--- Start ---

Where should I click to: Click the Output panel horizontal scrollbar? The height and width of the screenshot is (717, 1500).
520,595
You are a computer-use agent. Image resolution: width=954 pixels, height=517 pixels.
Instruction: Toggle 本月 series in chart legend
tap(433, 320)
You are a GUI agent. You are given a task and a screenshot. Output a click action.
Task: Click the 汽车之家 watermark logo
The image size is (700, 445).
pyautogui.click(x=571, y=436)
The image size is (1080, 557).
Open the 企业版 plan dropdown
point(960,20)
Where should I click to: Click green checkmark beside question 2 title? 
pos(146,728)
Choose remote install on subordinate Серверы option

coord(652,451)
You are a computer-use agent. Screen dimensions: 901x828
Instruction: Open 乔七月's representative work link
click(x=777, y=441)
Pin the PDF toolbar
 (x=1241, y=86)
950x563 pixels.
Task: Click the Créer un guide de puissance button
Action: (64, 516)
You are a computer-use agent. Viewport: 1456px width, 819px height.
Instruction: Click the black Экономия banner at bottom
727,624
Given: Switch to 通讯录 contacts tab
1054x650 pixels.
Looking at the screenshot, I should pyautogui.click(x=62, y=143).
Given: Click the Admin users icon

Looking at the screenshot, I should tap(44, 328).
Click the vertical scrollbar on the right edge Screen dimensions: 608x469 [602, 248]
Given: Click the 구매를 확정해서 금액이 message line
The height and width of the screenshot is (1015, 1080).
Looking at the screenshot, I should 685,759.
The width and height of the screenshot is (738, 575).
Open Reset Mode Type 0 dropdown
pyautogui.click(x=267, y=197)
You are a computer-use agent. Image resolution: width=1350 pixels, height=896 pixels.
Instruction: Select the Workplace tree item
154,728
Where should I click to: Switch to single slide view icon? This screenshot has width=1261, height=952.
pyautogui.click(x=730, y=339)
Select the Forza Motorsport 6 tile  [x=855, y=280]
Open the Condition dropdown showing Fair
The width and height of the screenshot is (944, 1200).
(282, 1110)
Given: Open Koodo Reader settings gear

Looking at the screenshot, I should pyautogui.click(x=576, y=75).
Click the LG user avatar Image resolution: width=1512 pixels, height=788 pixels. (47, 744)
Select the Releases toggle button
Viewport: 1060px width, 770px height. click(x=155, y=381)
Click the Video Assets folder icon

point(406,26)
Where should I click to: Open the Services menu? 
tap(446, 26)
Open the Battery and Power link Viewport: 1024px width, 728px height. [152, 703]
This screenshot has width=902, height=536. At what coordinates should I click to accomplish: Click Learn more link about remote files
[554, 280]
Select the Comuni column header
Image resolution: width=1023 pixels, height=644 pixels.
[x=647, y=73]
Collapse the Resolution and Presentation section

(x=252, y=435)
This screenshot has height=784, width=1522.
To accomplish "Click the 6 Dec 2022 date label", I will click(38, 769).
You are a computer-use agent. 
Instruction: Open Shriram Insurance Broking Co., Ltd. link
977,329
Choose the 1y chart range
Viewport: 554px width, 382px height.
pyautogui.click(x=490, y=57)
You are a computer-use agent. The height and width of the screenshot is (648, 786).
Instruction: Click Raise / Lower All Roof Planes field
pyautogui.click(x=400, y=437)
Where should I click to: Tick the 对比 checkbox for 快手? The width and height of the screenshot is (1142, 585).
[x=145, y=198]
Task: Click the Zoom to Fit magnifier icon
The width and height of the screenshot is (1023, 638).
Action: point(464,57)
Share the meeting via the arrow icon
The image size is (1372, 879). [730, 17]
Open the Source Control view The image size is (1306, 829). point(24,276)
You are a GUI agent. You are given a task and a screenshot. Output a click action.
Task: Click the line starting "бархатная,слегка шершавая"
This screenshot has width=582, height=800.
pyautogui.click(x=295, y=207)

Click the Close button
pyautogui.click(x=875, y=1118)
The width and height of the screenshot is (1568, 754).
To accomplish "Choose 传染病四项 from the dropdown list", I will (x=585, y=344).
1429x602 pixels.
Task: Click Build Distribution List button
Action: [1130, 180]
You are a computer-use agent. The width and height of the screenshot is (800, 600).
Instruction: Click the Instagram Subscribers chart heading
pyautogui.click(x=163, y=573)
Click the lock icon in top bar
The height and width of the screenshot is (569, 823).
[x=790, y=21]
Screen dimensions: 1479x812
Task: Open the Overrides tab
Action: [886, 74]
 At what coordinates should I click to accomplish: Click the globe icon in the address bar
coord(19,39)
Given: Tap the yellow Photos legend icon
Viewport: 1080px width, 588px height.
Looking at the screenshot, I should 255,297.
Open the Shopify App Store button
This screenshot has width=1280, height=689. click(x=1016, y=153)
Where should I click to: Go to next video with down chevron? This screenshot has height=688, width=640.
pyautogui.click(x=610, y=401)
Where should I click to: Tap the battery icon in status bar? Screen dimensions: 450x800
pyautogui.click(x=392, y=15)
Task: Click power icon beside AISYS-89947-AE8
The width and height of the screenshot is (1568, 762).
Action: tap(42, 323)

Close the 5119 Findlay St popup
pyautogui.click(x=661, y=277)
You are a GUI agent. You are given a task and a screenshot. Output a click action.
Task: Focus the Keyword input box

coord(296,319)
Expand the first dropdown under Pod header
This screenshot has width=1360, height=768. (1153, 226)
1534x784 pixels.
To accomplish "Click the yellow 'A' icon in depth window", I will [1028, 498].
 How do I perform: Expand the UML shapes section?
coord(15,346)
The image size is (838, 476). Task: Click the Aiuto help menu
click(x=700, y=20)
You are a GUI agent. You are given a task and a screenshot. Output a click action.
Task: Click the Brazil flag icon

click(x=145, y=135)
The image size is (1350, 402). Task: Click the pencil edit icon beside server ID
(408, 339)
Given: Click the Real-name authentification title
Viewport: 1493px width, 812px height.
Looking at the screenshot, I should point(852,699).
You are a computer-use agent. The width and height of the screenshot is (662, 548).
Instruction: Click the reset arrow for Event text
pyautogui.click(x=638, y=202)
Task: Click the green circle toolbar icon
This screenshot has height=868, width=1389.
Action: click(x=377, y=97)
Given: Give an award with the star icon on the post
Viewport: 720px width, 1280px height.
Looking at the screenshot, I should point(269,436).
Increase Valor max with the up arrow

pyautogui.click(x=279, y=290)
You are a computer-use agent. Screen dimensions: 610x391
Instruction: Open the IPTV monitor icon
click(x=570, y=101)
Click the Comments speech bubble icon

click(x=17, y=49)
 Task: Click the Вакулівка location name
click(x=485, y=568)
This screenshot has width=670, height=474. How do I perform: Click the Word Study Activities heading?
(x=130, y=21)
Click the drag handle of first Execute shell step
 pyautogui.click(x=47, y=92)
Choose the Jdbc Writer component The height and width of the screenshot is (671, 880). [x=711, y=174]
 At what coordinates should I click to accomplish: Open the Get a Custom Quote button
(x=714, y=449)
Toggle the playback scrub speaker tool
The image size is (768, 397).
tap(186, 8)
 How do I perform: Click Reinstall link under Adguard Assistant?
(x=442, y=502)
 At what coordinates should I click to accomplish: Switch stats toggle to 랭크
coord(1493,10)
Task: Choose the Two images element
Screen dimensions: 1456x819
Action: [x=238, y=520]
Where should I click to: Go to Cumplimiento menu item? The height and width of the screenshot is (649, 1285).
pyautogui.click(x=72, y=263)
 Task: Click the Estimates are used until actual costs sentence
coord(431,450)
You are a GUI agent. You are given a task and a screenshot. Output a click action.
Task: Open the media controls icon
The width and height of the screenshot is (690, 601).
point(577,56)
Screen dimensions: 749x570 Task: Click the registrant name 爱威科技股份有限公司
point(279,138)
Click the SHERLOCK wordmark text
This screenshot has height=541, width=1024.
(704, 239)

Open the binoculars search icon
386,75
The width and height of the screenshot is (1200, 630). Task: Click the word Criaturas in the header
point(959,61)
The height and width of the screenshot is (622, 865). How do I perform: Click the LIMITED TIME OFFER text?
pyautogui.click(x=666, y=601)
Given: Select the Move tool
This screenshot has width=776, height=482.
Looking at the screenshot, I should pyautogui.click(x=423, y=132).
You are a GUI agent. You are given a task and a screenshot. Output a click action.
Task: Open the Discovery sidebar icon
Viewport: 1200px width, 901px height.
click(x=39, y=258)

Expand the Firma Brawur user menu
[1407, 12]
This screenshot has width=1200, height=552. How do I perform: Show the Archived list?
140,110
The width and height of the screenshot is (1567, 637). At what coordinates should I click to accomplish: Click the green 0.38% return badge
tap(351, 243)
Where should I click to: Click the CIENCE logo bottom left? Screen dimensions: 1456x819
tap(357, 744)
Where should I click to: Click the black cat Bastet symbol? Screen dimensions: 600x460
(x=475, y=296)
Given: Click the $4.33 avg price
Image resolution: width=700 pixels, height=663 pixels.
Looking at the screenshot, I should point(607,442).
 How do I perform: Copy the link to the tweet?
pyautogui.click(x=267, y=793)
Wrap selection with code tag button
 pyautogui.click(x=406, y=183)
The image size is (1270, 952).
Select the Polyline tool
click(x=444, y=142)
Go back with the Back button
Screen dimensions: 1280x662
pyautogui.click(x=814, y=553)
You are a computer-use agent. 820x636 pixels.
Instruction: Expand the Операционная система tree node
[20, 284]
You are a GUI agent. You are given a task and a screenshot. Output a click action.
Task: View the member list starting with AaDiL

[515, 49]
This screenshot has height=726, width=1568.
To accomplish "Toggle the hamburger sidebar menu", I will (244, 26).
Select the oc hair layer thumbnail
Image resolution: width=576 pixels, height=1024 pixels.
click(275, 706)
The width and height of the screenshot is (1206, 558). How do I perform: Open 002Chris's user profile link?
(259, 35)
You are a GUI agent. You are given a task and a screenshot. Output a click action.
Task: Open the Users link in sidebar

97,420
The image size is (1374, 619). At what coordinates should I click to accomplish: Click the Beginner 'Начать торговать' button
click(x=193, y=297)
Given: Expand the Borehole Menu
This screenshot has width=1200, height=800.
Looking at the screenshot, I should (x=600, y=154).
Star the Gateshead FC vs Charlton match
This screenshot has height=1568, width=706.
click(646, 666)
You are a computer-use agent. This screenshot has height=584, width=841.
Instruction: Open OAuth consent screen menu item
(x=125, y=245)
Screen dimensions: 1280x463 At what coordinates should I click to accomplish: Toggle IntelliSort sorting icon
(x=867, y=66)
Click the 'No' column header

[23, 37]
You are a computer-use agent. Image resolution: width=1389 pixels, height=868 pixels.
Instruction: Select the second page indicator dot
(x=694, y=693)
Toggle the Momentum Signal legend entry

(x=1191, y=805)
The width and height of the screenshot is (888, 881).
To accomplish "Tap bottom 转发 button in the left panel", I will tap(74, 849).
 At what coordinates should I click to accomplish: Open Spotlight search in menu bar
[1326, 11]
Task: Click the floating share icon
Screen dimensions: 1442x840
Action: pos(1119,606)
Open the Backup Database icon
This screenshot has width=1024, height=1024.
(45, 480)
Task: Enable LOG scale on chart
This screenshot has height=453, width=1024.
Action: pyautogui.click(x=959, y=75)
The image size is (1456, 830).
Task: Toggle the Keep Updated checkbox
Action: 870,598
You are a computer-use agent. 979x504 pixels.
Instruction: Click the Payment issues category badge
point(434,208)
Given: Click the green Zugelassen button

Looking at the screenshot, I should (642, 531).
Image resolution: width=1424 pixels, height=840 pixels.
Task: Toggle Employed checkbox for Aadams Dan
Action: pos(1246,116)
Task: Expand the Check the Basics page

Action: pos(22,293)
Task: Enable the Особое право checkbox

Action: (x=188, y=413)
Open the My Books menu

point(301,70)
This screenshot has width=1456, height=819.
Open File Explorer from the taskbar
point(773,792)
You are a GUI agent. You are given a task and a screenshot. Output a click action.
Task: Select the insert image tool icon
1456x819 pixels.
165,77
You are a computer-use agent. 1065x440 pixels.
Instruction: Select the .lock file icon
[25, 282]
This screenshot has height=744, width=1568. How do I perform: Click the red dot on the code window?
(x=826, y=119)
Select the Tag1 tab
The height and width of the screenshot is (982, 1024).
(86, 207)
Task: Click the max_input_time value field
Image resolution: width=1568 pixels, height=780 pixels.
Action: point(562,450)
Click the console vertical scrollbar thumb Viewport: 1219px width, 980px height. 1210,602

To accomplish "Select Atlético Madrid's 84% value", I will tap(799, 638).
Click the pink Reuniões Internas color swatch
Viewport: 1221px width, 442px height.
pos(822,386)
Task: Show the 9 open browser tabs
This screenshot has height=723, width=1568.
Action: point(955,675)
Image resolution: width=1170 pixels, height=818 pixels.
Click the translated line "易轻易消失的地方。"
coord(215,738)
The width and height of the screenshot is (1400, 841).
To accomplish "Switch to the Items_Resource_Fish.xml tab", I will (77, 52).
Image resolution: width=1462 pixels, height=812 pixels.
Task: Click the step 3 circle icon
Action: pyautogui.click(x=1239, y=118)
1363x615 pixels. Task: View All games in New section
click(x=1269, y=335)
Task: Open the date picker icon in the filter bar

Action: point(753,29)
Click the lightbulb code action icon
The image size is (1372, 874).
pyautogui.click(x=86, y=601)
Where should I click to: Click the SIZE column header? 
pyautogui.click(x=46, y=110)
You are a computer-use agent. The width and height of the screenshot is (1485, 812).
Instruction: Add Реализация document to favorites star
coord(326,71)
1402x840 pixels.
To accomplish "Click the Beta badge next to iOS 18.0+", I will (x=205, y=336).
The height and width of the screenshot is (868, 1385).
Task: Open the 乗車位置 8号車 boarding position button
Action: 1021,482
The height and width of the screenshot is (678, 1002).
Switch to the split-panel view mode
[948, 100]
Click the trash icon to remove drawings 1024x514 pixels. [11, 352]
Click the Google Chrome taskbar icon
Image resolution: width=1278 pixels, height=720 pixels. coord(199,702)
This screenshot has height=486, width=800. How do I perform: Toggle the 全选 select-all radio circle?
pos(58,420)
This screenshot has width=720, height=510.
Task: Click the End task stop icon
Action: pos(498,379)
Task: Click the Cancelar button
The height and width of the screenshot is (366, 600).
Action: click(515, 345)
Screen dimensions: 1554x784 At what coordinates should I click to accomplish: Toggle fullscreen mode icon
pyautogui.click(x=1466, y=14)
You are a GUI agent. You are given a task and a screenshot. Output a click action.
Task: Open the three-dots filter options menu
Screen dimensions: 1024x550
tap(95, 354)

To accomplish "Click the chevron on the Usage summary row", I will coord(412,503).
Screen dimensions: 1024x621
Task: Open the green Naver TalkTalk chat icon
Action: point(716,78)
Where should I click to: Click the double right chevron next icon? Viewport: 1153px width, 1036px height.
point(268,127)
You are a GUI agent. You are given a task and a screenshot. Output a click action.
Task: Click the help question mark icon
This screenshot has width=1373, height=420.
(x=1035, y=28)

--- End ---

→ **EXERCISE**
Update the listing from its first line through the line containing "should pyautogui.click(x=62, y=143).", inclusive, changing each "Instruction" to "Command" and leaving everything else unchanged. Give back only those lines.

→ **SOLUTION TO THE EXERCISE**
Where should I click to: Click the Output panel horizontal scrollbar? The height and width of the screenshot is (717, 1500).
520,595
You are a computer-use agent. Image resolution: width=954 pixels, height=517 pixels.
Command: Toggle 本月 series in chart legend
tap(433, 320)
You are a GUI agent. You are given a task and a screenshot. Output a click action.
Task: Click the 汽车之家 watermark logo
The image size is (700, 445).
pyautogui.click(x=571, y=436)
The image size is (1080, 557).
Open the 企业版 plan dropdown
point(960,20)
Where should I click to: Click green checkmark beside question 2 title? 
pos(146,728)
Choose remote install on subordinate Серверы option

coord(652,451)
You are a computer-use agent. Screen dimensions: 901x828
Command: Open 乔七月's representative work link
click(x=777, y=441)
Pin the PDF toolbar
 (x=1241, y=86)
950x563 pixels.
Task: Click the Créer un guide de puissance button
Action: (64, 516)
You are a computer-use agent. Viewport: 1456px width, 819px height.
Command: Click the black Экономия banner at bottom
727,624
Given: Switch to 通讯录 contacts tab
1054x650 pixels.
Looking at the screenshot, I should pyautogui.click(x=62, y=143).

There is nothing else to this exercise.